On 06-01-2021 14:06, Bharath Rupireddy wrote:
On Wed, Jan 6, 2021 at 12:56 PM Luc Vlaming <l...@swarm64.com> wrote:
The main reason for me for wanting a single API is that I would like the
decision of using single or multi inserts to move to inside the tableam.
For e.g. a heap insert we might want to put the threshold at e.g. 100
rows so that the overhead of buffering the tuples is actually
compensated. For other tableam this logic might also be quite different,
and I think therefore that it shouldn't be e.g. COPY or CTAS deciding
whether or not multi inserts should be used. Because otherwise the thing
we'll get is that there will be tableams that will ignore this flag and
do their own thing anyway. I'd rather have an API that gives all
necessary information to the tableam and then make the tableam do "the
right thing".

Another reason I'm suggesting this API is that I would expect that the
begin is called in a different place in the code for the (multiple)
inserts than the actual insert statement.
To me conceptually the begin and end are like e.g. the executor begin
and end: you prepare the inserts with the knowledge you have at that
point. I assumed (wrongly?) that during the start of the statement one
knows best how many rows are coming; and then the actual insertion of
the row doesn't have to deal anymore with multi/single inserts, choosing
when to buffer or not, because that information has already been given
during the initial phase. One of the reasons this is appealing to me is
that e.g. in [1] there was discussion on when to switch to a multi
insert state, and imo this should be up to the tableam.
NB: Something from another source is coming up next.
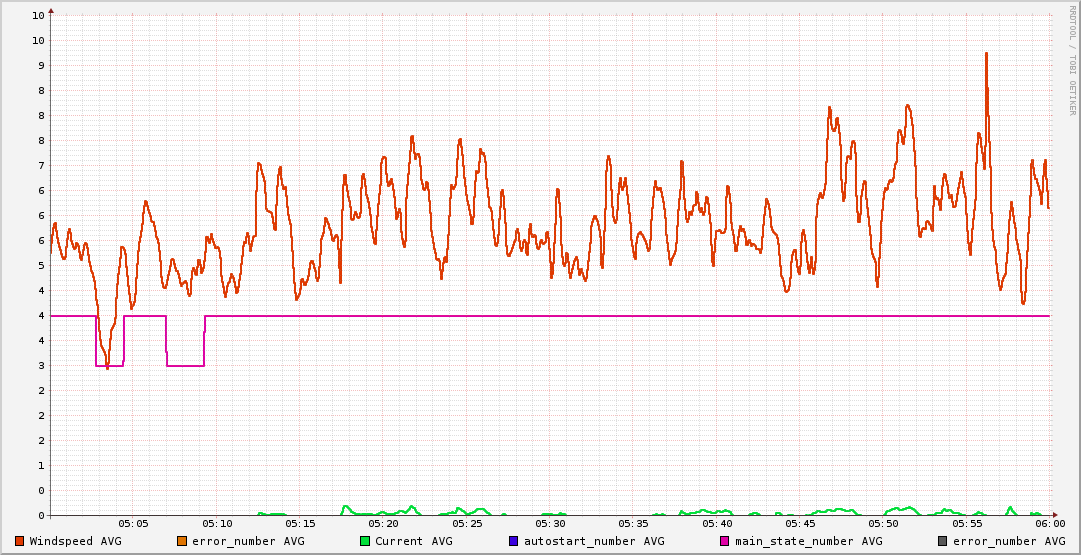
Task: Click the 05:05 time axis label
Action: tap(134, 523)
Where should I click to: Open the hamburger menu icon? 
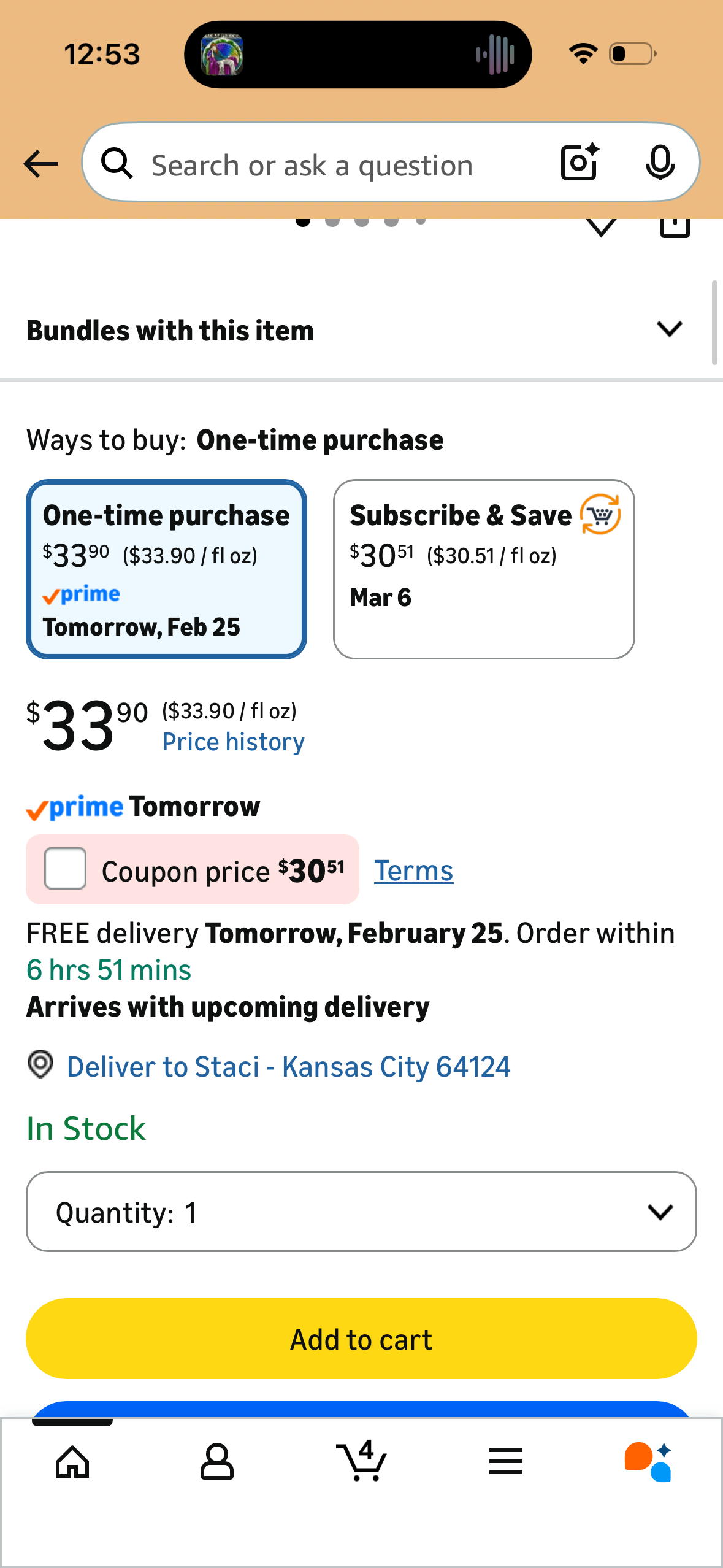click(x=506, y=1462)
Agree that whether to go with the multi or single inserts should be
completely left to tableam implementation, we, as callers of those API
just need to inform whether we expect single or multiple rows, and it
should be left to tableam implementation whether to actually go with
buffering or single inserts. ISTM that it's an elegant way of making
the API generic and abstracting everything from the callers. What I
wonder is how can we know in advance the expected row count that we
need to pass in to heap_insert_begin()? IIUC, we can not estimate the
upcoming rows in COPY, Insert Into Select, or Refresh Mat View or some
other insert queries?  Of course, we can look at the planner's
estimated row count for the selects in COPY, Insert Into Select or
Refresh Mat View after the planning, but to me that's not something we
can depend on and pass in the row count to the insert APIs.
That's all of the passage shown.